### Selected passage
In [1]:
from __future__ import division, print_function, unicode_literals

%matplotlib inline

import os

import IPython.display
import numpy as np
import requests
import requests_oauthlib
import oauthlib
import arrow
import BeautifulSoup

import json_io
import yaml_io
import utilities

import twitter

Twitter Search

The following set of links to Twitter's documentation are those I found most useful:

The page Help with the Search API has this helpful tidbit of information when you expect a large number of return tweets. In this case it is important to pay attention to iterating through the results:

Iterating in a result set: parameters such count, until, since_id, max_id allow to control how we iterate through search results, since it could be a large set of tweets. The 'Working with Timelines' documentation is a very rich and illustrative tutorial to learn how to use these parameters to achieve the best efficiency and reliability when processing result sets.

API Status

I have written a module named twitter.py which contains useful functions and classes based on what I learned with the previous notebook. One of the first capabilities I added was a function to generate a session object from the requests package, authorized via OAuth-2.

The cell below demonstrates querying the Twitter API for information on my account's current rate limit status.


In [8]:
session = utilities.authenticate()

print('\nclient_id: {:s}'.format(session.client_id.client_id))

info = utilities.rate_limit_from_api(session)

print('\nRate Status')
print('-----------')
print('Limit:     {:d}'.format(info['limit']))
print('Remaining: {:d}'.format(info['remaining']))

delta = arrow.get(info['reset']) - arrow.now()
seconds = delta.total_seconds()
minutes = seconds / 60.

print('Reset:    {:02.0f}:{:4.1f}'.format(minutes, seconds-int(minutes)*60.))


client_id: JxUV7dXAvXigyxyWafOGUA

Rate Status
-----------
Limit:     450
Remaining: 450
Reset:    15:59.5

Practice Search

Another important capabiity in twitter.py is the ability to search for Tweets matching a specified text pattern. The primary interface to search is though the class Tweet_Search. Calling the method run() on an instance returns a generator allowing for efficient retrieval of matching tweets.

### Task to complete
In the Twitter search notebook, which class is the primary interface for searching tweets?

Click-target data
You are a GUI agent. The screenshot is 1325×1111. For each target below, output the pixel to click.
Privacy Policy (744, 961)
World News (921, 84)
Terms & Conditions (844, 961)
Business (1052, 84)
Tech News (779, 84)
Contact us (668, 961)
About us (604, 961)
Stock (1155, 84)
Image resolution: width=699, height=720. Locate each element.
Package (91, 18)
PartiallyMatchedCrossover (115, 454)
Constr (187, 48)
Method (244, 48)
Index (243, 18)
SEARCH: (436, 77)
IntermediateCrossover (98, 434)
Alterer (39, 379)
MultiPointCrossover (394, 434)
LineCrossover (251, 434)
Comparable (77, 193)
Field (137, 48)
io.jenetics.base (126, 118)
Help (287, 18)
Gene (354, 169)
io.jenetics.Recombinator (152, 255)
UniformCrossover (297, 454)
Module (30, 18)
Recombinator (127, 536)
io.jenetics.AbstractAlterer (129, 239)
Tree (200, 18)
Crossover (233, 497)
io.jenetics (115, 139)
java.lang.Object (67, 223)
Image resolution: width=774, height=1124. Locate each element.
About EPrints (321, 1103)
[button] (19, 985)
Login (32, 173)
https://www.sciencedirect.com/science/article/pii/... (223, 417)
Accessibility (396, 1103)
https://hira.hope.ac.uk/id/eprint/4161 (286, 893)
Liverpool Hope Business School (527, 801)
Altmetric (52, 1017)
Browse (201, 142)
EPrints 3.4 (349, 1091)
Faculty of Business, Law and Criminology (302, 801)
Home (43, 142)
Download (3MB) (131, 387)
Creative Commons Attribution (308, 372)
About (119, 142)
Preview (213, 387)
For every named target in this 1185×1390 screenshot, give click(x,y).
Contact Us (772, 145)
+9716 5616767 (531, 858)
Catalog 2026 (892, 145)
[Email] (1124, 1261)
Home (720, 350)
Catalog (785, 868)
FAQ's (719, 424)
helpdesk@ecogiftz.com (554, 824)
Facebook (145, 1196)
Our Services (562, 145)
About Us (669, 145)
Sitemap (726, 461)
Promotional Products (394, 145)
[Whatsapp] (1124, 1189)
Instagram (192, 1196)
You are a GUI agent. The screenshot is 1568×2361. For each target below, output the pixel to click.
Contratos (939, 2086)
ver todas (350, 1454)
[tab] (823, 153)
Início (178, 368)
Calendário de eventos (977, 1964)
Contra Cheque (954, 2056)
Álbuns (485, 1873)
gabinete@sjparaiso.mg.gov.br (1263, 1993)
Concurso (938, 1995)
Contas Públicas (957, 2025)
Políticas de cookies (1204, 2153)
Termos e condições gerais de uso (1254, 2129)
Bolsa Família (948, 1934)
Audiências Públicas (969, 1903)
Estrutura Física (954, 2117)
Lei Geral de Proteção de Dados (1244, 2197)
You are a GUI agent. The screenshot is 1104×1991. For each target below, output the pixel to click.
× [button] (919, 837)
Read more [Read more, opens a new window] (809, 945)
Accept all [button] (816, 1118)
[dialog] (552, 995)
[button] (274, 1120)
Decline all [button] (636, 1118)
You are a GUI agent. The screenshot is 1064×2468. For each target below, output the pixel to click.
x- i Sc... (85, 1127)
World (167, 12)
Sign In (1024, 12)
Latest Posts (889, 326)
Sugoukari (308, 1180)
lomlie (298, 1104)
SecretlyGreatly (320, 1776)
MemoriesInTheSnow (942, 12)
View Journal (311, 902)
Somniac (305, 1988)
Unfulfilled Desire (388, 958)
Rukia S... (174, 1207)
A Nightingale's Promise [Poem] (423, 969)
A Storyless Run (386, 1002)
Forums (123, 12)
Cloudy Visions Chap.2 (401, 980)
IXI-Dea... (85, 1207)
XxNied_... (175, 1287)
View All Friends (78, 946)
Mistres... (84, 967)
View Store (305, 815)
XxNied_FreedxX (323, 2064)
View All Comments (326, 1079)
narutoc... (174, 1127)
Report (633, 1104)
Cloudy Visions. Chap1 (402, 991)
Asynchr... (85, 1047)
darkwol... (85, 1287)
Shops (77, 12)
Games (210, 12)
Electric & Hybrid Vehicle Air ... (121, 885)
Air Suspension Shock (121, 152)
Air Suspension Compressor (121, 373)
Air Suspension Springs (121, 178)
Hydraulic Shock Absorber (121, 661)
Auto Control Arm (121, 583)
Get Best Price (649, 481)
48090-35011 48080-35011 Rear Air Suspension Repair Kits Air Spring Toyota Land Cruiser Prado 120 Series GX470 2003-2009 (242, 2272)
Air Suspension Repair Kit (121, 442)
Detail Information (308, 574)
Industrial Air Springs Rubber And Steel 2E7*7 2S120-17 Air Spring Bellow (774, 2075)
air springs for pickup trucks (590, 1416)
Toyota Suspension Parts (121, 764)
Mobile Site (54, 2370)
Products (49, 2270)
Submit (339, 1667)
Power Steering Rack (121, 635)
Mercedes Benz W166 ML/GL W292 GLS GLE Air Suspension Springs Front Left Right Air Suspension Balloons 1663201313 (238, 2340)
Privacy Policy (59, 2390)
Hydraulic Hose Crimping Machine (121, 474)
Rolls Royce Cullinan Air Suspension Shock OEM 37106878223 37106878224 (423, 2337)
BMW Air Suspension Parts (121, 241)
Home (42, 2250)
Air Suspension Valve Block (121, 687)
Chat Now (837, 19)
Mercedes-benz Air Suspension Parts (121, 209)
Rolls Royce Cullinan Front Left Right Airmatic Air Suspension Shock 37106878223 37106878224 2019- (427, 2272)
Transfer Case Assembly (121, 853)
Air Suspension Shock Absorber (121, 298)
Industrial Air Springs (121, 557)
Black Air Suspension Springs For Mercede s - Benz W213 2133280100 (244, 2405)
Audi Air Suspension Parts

### Task answer
Tweet_Search